A guiri guide to ería
If you’re having a relaxed wander along a high street in Spain, you might find you’re coming across a lot of Spanish words that end in ería – the shop names! Whilst you’ll see plenty of the big-name brands scattered about, if you’re looking for a traditional Spanish shop then look out for those which have names that end in ería. This suffix is added on to a noun, that noun will be the main product of the shop. So if you’re having a quiet afternoon in the city and fancy a coffee to keep up your spirits then you’ll want to have a look around for a ‘café’-‘t’-‘ería’!
This can all be explained with a look back at some Latin. The Spanish suffix ‘ería’ derives from the Latin ‘area’ meaning ‘place of’, so a specific shop is the ‘place of X’. It actually makes a lot of sense! (If you’re interested in a bit of Spanish etymology, you can easily find out about word origins online!) Below is a list of some of the typical shops that end in ería that you’ll find on the high street – see if you can find all of them on your next trip out! This just proves that you don’t have to be registered for Spanish courses or attend a Spanish school to learn the Spanish language – learning resources are all around!
Shops names, the most popular Spanish words that end in ería
- Cafetería – Café: Coffee shop This is the one you’ll probably have come across the most. They tend to be a happy mix of a café and a bar!
- Pollería – Pollo: Roasted chicken shop.
- Cervecería – Cerveza: Brewery.
- Bocatería – Bocadillo: Sandwich shop
- Churrería – Churro: Churros stand. It’s a good idea to try out a few of these, just so you make sure you’ve experienced the best… that’s the excuse we like to use anyway!
- Heladería – Helado: Ice cream parlour. And usually it’s proper artisanal ice cream, yum!
- Frutería – Fruta: Fruit shop. In Spain, the fruit is big, juicy, fresh, and cheap! It’s the best place to buy fruit.
- Papelería – Papel: Stationery shop
- Librería – Libro: Book shop
- Zapatería – Zapato: Shoe shop
- Floristería – Flor: Florist
- Perfumería – Perfume: Perfumery
- Joyería – Joyas: Jewellery shop
The exceptions for Spanish words that end in ería
However, as you’ll be familiar with if you’ve been studying Spanish for a little while, there are always some exceptions… unfortunately the rule is not as simple as adding ería to everything and anything! Here’s a few important examples you need to be aware of:
- Farmacia: Pharmacy – this word actually comes from Greek!
- Supermercado: Supermarket
- Biblioteca: Library
- Banco: Bank
- Estanco: this is where tobacco is sold. If you try looking for a ‘fumistería’, you won’t have any luck!
Spanish words that end in ería, in the following cases, are related to words ending in ‘ero/era’ indicating the person related to the product. For example, from carne (meat) there exists carnicero (the butcher), and it’s the latter form that is then used to create the place name: carnicería (butchers)

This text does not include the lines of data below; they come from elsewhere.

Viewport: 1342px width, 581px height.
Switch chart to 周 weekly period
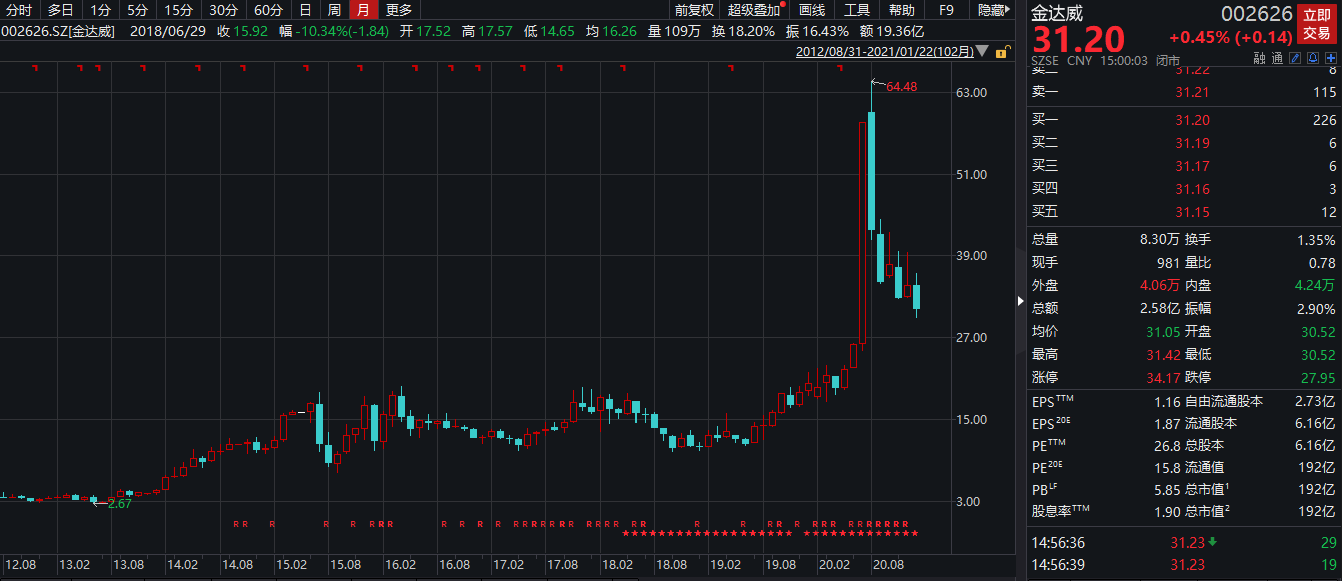334,10
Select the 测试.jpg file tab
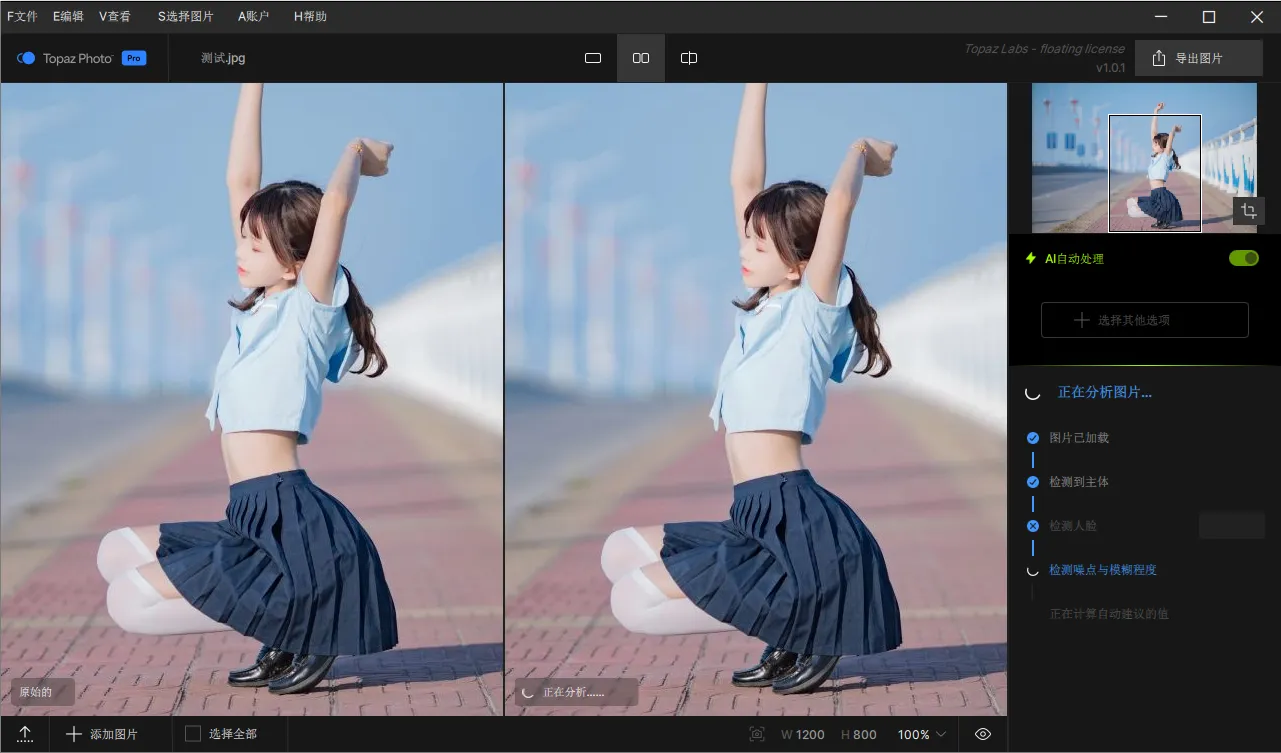This screenshot has height=753, width=1281. [223, 58]

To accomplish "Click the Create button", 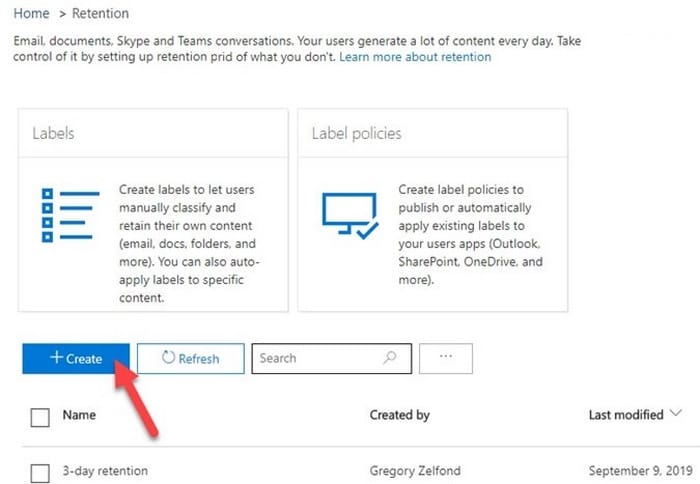I will 76,358.
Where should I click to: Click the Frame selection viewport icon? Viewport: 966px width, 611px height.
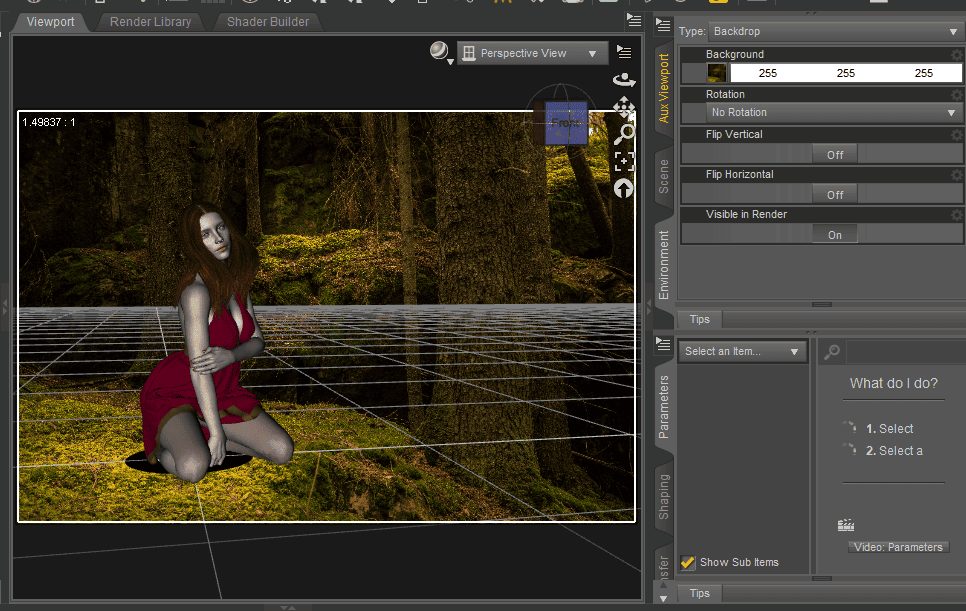(623, 160)
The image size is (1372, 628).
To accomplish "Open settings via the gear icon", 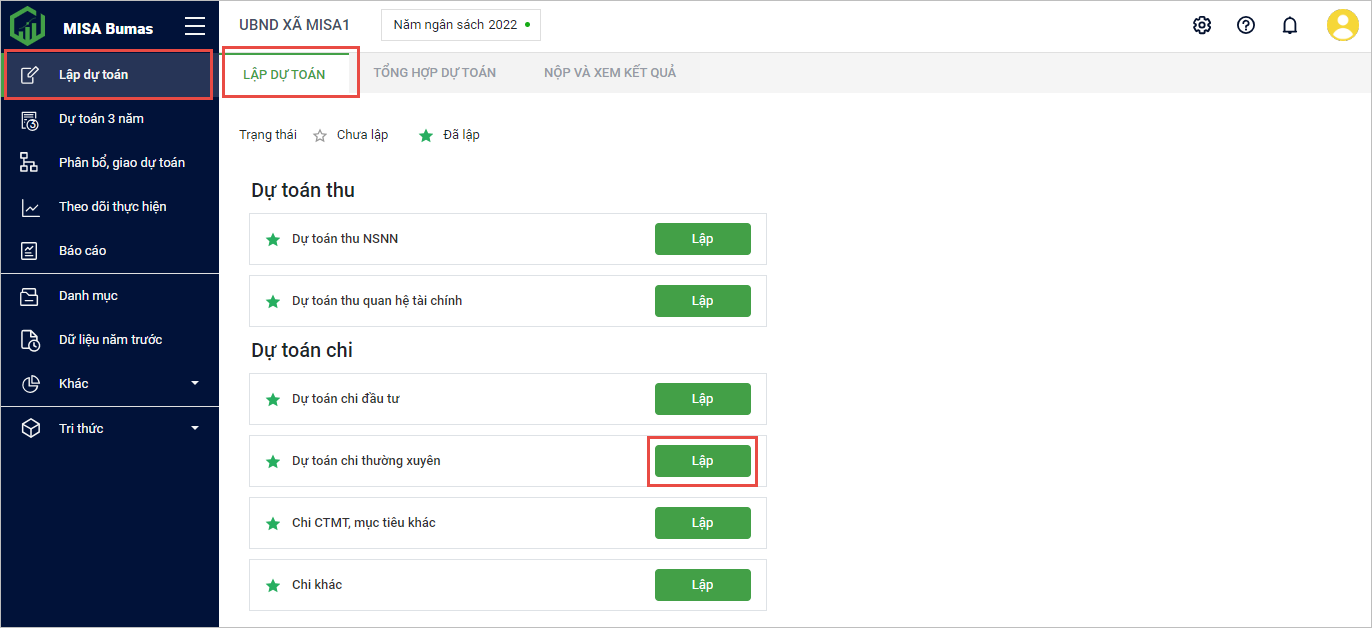I will pyautogui.click(x=1202, y=25).
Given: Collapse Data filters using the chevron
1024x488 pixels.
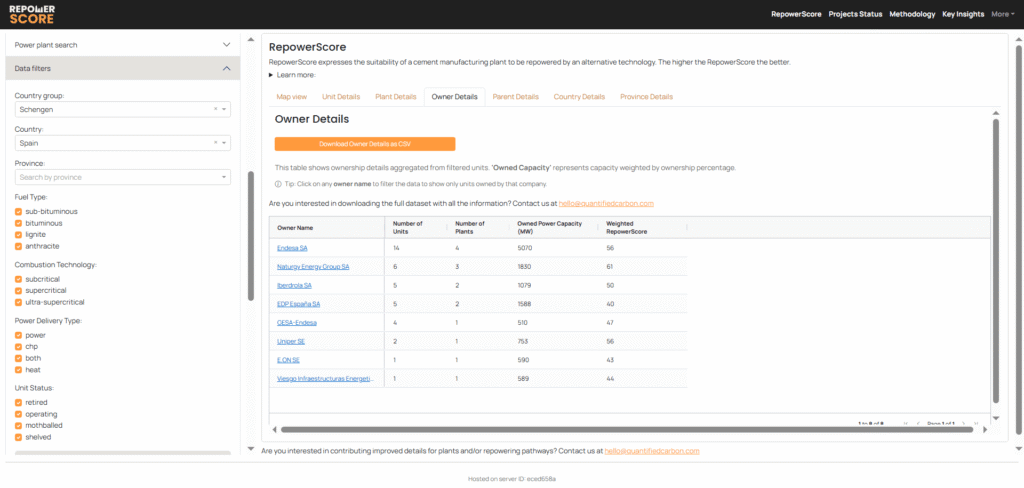Looking at the screenshot, I should point(225,68).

- Panadería: Panadero (baker) > Pan (bread)
- Peluquería: Peluquero (hairdresser) > Pelo (hair)
Equally, the reverse doesn’t always work either. Whilst you can identify peluquero within peluquería, sometimes it’s not so simple. We can go back to the word pharmacy again as an irregular to see how you could fall into a trap. As we know, a pharmacy (farmacia) is run by a pharmacist (farmacéutico), as you can see the Spanish words are a bit more of a stretch!
Hopefully, by sharing this knowledge, we’ll have helped you out on your next shopping spree! There’s no doubt that knowing these Spanish words that end in ería will come in handy and you don’t have to study Spanish to be in-the-know!